# Word2Vec: Learning Word Embeddings

Word2Vec is a neural network-based technique that learns dense vector representations (embeddings) of words from large text corpora. Unlike TF-IDF/BoW which treat words as independent symbols, Word2Vec captures **semantic relationships** — words with similar meanings have similar vectors.

**Key concepts:**
- **CBOW (Continuous Bag of Words)**: Predicts target word from surrounding context words
- **Skip-gram**: Predicts context words from a target word
- Words that appear in similar contexts get similar embeddings
- Enables vector arithmetic: `king - man + woman ≈ queen`

---

## 1. Setup & Installation

In [None]:
!pip install --upgrade scipy numpy gensim -q

In [None]:
from gensim.models import Word2Vec          # The Word2Vec model implementation
import gensim.downloader as api              # Download pre-built corpora/models
from gensim.utils import simple_preprocess   # Tokenization utility (lowercase, remove punctuation)

## 2. Load the 20 Newsgroups Dataset

The **20 Newsgroups** corpus contains ~18,000 newsgroup posts across 20 different topics (politics, sports, religion, tech, etc.).

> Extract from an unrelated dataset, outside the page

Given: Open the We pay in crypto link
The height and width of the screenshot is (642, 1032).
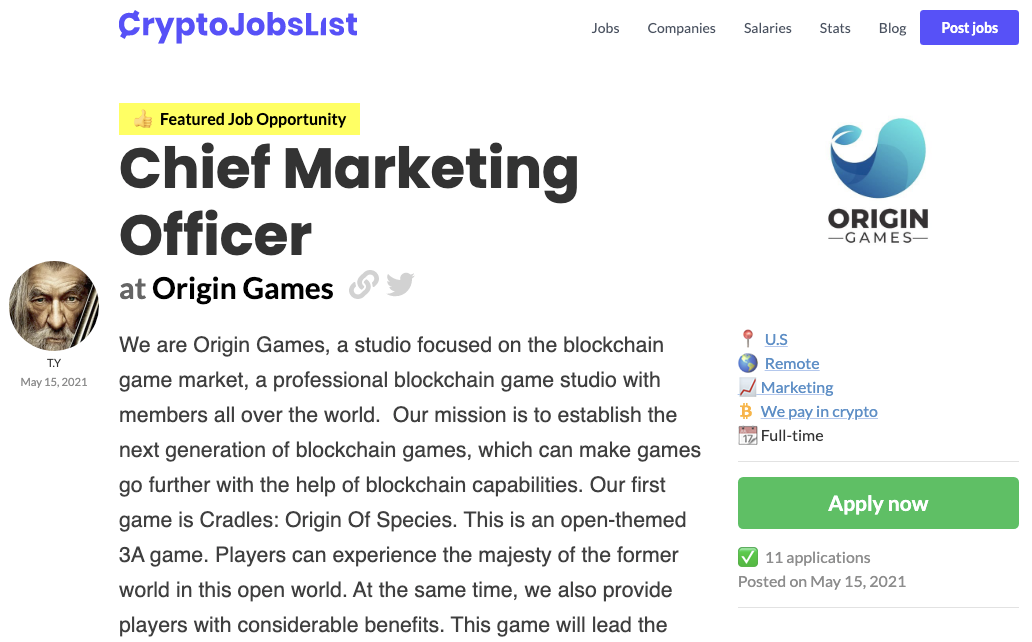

It's a classic text classification benchmark.

In [None]:
# Download the 20-newsgroups dataset via gensim's API
# Returns an iterable of dicts with 'data' (text), 'topic', etc.
corpus = api.load('20-newsgroups')

# Convert to list so we can inspect and reuse it
corpus_list = list(corpus)
print(f"Loaded {len(corpus_list)} documents")

In [None]:
# Inspect a sample document
sample = corpus_list[0]
print(f"Keys: {sample.keys()}")
print(f"Topic: {sample.get('topic', 'N/A')}")
print(f"Text preview:\n{sample['data'][:500]}...")

## 3. Preprocess the Text

`simple_preprocess()` does:
- Lowercase everything
- Remove punctuation and numbers
- Tokenize into words
- Filter tokens by length (default: 2-15 chars)

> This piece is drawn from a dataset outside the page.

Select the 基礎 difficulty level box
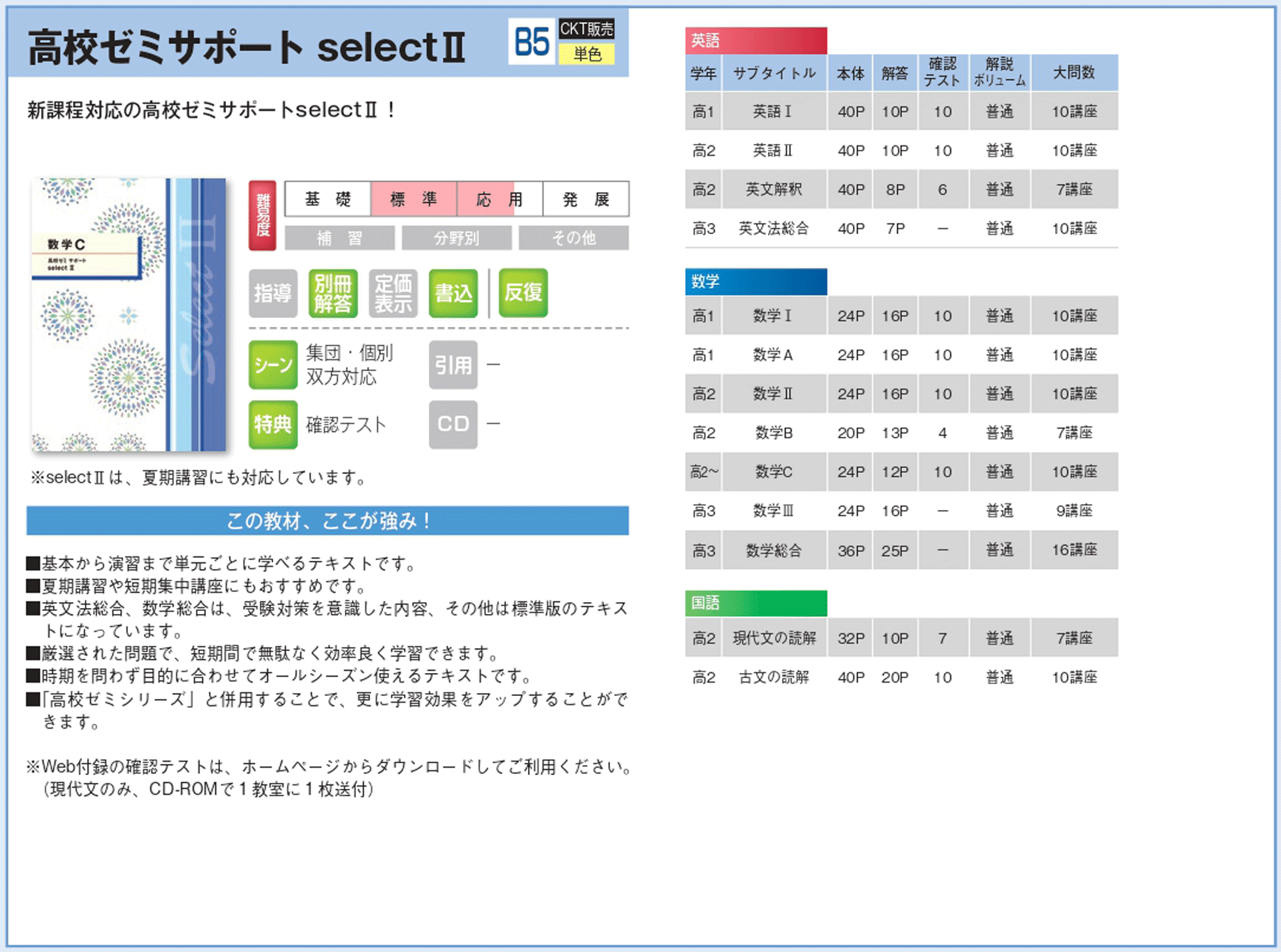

Word2Vec expects input as a **list of tokenized sentences/documents** (list of lists of strings).

In [None]:
# Tokenize each document
processed_docs = [simple_preprocess(doc['data']) for doc in corpus_list]

print(f"Processed {len(processed_docs)} documents")
print(f"Sample tokenized doc: {processed_docs[0][:20]}...")

## 4. Train the Word2Vec Model

Key parameters:
- **`min_count`**: Ignore words appearing fewer than N times (removes rare/noisy words)
- **`vector_size`**: Dimensionality of word vectors (default 100)
- **`window`**: Context window size (how many words around target to consider)
- **`sg`**: 0=CBOW, 1=Skip-gram
- **`workers`**: Parallel training threads

In [None]:
# Train Word2Vec model
# min_count=3 filters out words appearing < 3 times (noise reduction)
model = Word2Vec(
    sentences=processed_docs,
    vector_size=100,    # embedding dimension
    window=5,           # context window
    min_count=3,        # minimum word frequency
    workers=4,          # parallel threads
    sg=0                # 0=CBOW, 1=Skip-gram
)

print(f"Vocabulary size: {len(model.wv)}")
print(f"Vector dimensionality: {model.wv.vector_size}")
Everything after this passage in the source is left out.